= Paris–Dakar Bike Race =

The Paris Dakar Bike Race is a cycle race of 7,000 kilometers through France, Andorra, Spain, Morocco, Western Sahara, Mauritania and Senegal organized by Bike Dreams, a Netherlands-based company. The race lasts 10 weeks and is divided in 59 stages and 11 rest days. The races crosses the Sahara desert by the Atlantic Route.
It is not related to the Dakar Rally in which entrants use only motorized transport.

== Results ==

| Year | Start | Finish | km | Winner | First female |
|---|---|---|---|---|---|
| 2006 | 10 September | 18 November | 7206 | Priit Salumäe (EST) | Hanneke Breebaart (NED) |
| 2007 | 9 September | 17 November | 7217 | John Faulkner (NZL) | Mieke Arendsen (NED) |
| 2009 | 6 September | 14 November | 7193 | Eric Voutaz (SUI) | Toos van Beijsterveldt (NED) |

In 2010 the event was cancelled indefinitely by the organisers following negative travel advice for Mauritania.
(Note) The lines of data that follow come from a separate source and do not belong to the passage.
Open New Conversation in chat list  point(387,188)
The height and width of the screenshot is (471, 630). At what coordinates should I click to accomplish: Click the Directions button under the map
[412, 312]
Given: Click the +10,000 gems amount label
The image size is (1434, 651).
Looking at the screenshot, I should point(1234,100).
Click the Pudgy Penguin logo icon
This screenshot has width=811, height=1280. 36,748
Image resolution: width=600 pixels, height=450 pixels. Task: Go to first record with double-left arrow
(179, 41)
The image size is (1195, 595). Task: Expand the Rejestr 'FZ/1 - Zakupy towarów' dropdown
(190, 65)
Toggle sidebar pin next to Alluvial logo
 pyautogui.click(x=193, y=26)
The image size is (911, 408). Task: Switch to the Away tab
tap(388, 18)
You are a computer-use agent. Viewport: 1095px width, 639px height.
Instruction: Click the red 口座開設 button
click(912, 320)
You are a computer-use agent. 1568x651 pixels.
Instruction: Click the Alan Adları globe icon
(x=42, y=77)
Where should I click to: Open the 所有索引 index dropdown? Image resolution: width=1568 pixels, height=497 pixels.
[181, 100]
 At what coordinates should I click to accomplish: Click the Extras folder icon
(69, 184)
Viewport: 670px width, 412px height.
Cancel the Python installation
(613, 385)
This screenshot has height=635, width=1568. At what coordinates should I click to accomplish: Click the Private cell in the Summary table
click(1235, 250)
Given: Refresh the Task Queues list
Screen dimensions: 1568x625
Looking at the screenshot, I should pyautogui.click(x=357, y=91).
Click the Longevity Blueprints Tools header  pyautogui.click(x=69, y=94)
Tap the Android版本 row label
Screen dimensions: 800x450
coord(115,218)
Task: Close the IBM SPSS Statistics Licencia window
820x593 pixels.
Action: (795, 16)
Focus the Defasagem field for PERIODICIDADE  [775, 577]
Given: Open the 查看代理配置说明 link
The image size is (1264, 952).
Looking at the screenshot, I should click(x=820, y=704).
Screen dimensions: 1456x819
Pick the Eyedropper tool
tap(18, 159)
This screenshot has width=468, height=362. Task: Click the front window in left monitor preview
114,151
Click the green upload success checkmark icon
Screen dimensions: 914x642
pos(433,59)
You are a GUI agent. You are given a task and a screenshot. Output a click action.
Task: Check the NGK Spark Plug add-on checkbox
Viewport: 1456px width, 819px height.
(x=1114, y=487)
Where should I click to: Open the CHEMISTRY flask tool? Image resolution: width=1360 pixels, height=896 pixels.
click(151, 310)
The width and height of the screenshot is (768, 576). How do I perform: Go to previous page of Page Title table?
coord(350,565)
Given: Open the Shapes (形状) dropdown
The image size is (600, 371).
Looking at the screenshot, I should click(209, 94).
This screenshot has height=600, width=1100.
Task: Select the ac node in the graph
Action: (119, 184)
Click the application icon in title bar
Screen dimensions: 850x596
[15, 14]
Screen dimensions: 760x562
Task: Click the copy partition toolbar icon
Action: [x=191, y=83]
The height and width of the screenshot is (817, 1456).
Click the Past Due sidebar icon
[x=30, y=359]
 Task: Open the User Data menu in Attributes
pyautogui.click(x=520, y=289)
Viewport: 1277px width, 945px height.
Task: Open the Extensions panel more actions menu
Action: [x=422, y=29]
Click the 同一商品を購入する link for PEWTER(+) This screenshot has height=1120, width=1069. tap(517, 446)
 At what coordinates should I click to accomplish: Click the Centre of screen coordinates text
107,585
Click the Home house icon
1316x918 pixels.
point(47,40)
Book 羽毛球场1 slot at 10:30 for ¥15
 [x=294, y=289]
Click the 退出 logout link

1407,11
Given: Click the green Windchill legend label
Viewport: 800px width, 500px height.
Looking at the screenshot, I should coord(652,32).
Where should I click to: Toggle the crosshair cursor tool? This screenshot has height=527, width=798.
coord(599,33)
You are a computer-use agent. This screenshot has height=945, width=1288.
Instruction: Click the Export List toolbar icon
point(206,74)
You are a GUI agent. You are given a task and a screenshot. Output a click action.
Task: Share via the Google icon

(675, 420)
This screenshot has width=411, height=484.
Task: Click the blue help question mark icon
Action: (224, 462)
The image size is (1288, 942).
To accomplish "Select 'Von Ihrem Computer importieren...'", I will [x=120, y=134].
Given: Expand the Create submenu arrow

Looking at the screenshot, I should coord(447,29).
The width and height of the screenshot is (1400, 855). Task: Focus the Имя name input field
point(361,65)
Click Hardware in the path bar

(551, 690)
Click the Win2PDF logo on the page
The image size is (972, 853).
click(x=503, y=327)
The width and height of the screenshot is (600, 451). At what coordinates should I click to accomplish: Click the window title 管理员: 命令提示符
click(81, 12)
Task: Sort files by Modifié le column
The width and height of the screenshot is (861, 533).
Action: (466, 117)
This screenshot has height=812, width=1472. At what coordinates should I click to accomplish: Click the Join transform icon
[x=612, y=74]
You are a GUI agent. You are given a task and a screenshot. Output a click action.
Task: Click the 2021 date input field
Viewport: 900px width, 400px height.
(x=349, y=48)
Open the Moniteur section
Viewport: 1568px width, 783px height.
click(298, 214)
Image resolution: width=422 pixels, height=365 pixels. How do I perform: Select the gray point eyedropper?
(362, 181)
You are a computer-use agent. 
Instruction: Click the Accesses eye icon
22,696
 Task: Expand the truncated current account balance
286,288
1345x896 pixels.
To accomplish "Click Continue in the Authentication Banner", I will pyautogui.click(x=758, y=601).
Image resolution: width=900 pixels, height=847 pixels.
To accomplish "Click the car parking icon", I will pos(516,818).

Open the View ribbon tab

By early 2019, the situation in Mauritania had improved and Bike Dreams announced the ride would restart in 2020. There was tremendous interest internationally and the ride was filled within less than a week, a year and a half in advance. The 2020 edition was to start in Paris on September 6 and end in Dakar on November 17. Due to Covid-19, the 2020 edition was postponed to 2021 and then to 2022. This edition ended up being cancelled completely in late 2021.

In December 2022, it was on again, for September 3 to Nov 12, 2023. However this edition will not be done as a race. It will be a long-distance fully supported bike tour.